Fome zero
Sempre me preocuparam as ações beneficentes do Estado. Por princípio não dou esmolas, não pago para que garotos ou marmanjos ''cuidem'' do meu carro. Fico p. da vida com zona azul, com pardais e a não correção da tabela do IR. Quando quero fazer doação vou diretamente a uma instituição de caridade e a ajudo como posso. Hoje algumas milhares famílias são verdadeiras instituições de caridade que vivem à mingua esquecidas pela sociedade e pelo Estado. Quanto custa a compra, a administração, a distribuição da merenda escolar? Quanta maracutaia pode estar embutida nesta singela doação?
Entendo que é necessário e urgente acabar com a fome. Que o governo o faça de maneira correta, comece fechando todos estes programas, acabando com os gastos com propagandas inúteis, tanto do governo federal como dos estaduais e municipais. Fazer um rateio de todas estas verbas e entregar todo o dinheiro diretamente às famílias, isto me parece a solução mais sensata, mesmo que parte deste dinheiro possa ser desviado para gastos com bebidas e até no joguinho do bicho, pois este desvio será infinitamente menor que qualquer 10%. Por fim dar condições de produção a estas pessoas para que não se sintam eternamente párias da sociedade.
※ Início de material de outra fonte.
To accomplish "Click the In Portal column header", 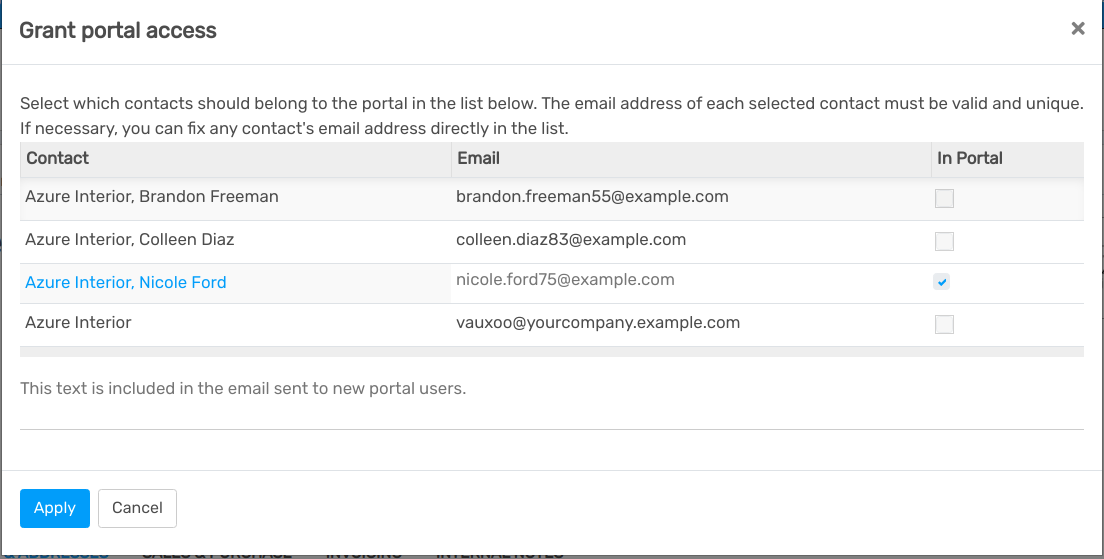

TARCÍSIO MARTINS - Londrina
Preços abusivos
Recentemente conversando com produtores rurais, chamou-me a atenção uma frase de um morador de uma propriedade rural situada no Vale do Paranapanema, no Bairro Pedra Branca, em Itambaracá. Este senhor disse-me com uma frase curta: ''Tá na hora do homem (o presidente da República), parar de viajar e começar a cuidar de nosso país, veja a questão dos preços, por exemplo'', neste momento ele estava abastecendo seu veículo no posto de combustível.
Esta afirmação esboça o sentimento do povo que trabalha, que constrói este país, que cria superávits na balança comercial, que é patriota por opção, e vê seu poder aquisitivo cair a cada estocada dos preços.
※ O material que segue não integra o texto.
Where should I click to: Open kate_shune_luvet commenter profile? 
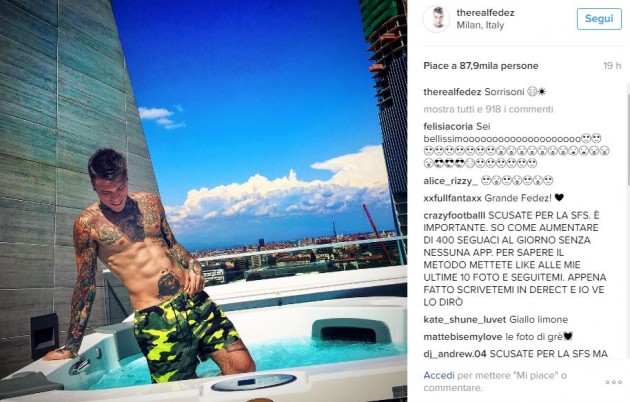pos(465,320)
A escalada de preços vem crescendo desde novembro, isto é, após as eleições, onde o pacto por uma economia estável demonstrava algum risco com a vitória da oposição. O presidente até o final de 2002 era o sr. Fernando Henrique Cardoso, que simplesmente deixou passar, e isso trouxe como consequência um reajuste de preços em geral.
O novo governo da oposição assumiu e os reajustes continuam a ser efetuados com um detalhe interessante: estão sendo feitos em cima do degrau criado no final do ano passado.
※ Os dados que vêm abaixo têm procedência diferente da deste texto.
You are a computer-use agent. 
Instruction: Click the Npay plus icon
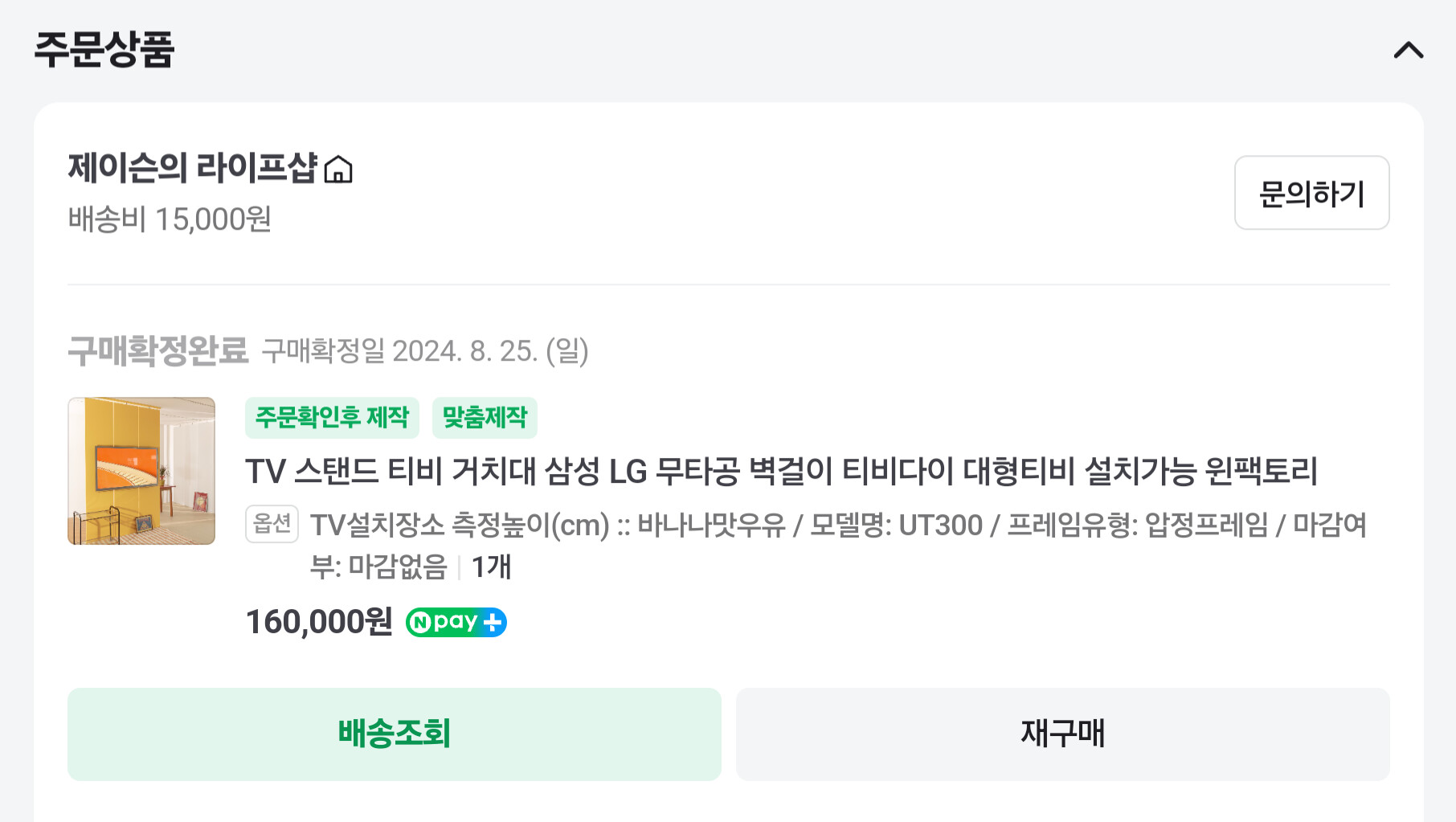(x=456, y=622)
YOCHIHARU OUTUKI (engenheiro agrônomo) - Itambaracá
Cristina: lição de vida
Sim, é a você, minha irmã que lhe faço essa mensagem, pela passagem do seu aniversário. É a primeira vez que lhe faço publicamente, pois a grandeza do seu amor e solidariedade, aumenta a cada ano, e merece destaque. Dedicou toda a sua adolescência e juventude cuidando das pessoas de nossa família. Primeiro foi nossa avó materna. Quando ela partiu, ajudou a cuidar de nosso pai, que faleceu recentemente com mal de Alzeimer e mal de Parkinson. Há uma ano, nossa mãe foi vítima de um AVC (acidente vascular cerebral) e hoje ela depende de todos nós, pois ficou paralisada. Fazemos todos nós a nossa parte, só que é você quem está ao lado dela, 24 horas por dia, paciente, dedicada, e com um sorriso no rosto, ajudando-a a superar os obstáculos devido à enfermidade. Feliz Aniversário e Deus a abençoe. Votos de sua irmã e familiares.
ELIZABETH COTTING DOS SANTOS - Londrina
Causas ambientais
Movida pela esperança da posse de Luiz Eduardo Cheida como secretário estadual do meio ambiente, decidi escrever sobre os problemas do Instituto Ambiental do Paraná (IAP). No entanto, os fiscais do IAP ficaram irados e ofendidos. Como juízes de si próprios, eles não admitem ser questionados, cobrados, acerca de seus feitos e da famosa transparência.
A defesa das causas ambientais que os nobres fiscais dizem ser um baluarte que ostentam com orgulho, aqui em Arapongas é pouco mostrado. Daí nossas lutas, pelejas com o IAP. Sei e sabemos que o progresso é compatível com a não poluição. Cabe ao IAP encontrar soluções, não permitir acordos escusos. Não é de bom tom eximir-se de buracos que a legislação ambiental possa oferecer. Pedimos tão-somente o direito ao repouso noturno que nos negam há décadas.
Não desejamos fiscais irados, magoados, queremo-os no campo de trabalho em prol da sociedade. Solicitei transferência do convite da visita ao IAP desde o primeiro chamamento. Foi negado, não concordaram. Hoje pelo furor demonstrado na resposta, não sei se corro risco de vida.